Target position records.
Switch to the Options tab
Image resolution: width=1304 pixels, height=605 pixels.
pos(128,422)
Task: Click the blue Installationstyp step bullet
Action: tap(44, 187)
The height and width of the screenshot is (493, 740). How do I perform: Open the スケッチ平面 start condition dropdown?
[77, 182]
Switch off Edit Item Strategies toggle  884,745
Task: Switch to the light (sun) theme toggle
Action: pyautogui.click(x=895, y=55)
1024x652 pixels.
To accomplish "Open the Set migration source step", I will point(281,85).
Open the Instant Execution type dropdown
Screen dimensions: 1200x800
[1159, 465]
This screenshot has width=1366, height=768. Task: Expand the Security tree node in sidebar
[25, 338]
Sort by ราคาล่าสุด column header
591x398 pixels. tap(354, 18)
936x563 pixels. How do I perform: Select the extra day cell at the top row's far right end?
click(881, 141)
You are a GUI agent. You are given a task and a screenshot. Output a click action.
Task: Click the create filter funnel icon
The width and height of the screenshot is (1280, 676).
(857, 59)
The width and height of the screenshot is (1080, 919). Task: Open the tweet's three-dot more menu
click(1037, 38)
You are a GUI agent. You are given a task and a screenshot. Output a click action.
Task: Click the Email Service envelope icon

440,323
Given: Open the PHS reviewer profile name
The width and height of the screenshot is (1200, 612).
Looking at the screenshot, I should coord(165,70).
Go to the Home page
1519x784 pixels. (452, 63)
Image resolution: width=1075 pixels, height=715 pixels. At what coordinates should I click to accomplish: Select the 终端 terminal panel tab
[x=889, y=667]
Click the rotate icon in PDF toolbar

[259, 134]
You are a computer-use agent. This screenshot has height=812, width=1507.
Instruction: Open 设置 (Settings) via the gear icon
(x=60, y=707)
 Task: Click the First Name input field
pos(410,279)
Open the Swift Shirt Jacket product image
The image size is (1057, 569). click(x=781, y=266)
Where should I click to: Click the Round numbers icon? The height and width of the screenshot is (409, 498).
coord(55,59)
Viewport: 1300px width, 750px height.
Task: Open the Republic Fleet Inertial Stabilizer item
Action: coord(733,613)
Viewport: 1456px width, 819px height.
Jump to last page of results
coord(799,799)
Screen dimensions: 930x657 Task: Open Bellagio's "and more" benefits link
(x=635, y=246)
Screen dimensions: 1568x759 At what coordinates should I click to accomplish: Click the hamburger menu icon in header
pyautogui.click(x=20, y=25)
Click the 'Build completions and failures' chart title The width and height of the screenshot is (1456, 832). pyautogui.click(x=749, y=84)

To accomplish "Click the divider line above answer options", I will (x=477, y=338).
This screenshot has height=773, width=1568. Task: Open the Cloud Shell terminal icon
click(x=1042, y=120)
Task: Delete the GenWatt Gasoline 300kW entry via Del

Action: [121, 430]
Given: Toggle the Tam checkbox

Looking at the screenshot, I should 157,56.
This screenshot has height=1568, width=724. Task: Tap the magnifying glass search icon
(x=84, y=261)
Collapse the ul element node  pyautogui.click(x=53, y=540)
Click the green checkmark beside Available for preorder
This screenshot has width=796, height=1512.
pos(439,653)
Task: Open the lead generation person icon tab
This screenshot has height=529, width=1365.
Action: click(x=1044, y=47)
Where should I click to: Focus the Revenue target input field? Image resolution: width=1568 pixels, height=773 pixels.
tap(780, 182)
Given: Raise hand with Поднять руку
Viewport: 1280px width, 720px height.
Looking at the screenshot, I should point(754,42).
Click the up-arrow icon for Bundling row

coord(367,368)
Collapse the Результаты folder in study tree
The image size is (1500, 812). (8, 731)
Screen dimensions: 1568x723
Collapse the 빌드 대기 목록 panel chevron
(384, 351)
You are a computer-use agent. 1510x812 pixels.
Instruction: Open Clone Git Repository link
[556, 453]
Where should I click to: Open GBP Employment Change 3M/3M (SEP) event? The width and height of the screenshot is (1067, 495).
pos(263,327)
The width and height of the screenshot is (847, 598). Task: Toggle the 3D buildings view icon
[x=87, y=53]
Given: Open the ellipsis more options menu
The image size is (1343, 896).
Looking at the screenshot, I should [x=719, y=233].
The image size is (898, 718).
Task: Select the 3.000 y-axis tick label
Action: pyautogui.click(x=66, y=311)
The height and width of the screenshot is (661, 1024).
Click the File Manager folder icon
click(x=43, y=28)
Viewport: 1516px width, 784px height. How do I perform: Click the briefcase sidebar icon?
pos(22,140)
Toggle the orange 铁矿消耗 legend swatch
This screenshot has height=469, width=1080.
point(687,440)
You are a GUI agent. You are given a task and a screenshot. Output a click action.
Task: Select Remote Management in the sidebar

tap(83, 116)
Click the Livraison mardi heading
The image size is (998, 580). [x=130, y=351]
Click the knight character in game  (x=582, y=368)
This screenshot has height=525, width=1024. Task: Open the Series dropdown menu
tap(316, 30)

Written instruction.
Copy the data above verbatim, beginning with the line containing "1024x652 pixels." and continuing through the line containing "591x398 pixels. tap(354, 18)".

Answer below.
1024x652 pixels.
To accomplish "Open the Set migration source step", I will point(281,85).
Open the Instant Execution type dropdown
Screen dimensions: 1200x800
[1159, 465]
This screenshot has width=1366, height=768. Task: Expand the Security tree node in sidebar
[25, 338]
Sort by ราคาล่าสุด column header
591x398 pixels. tap(354, 18)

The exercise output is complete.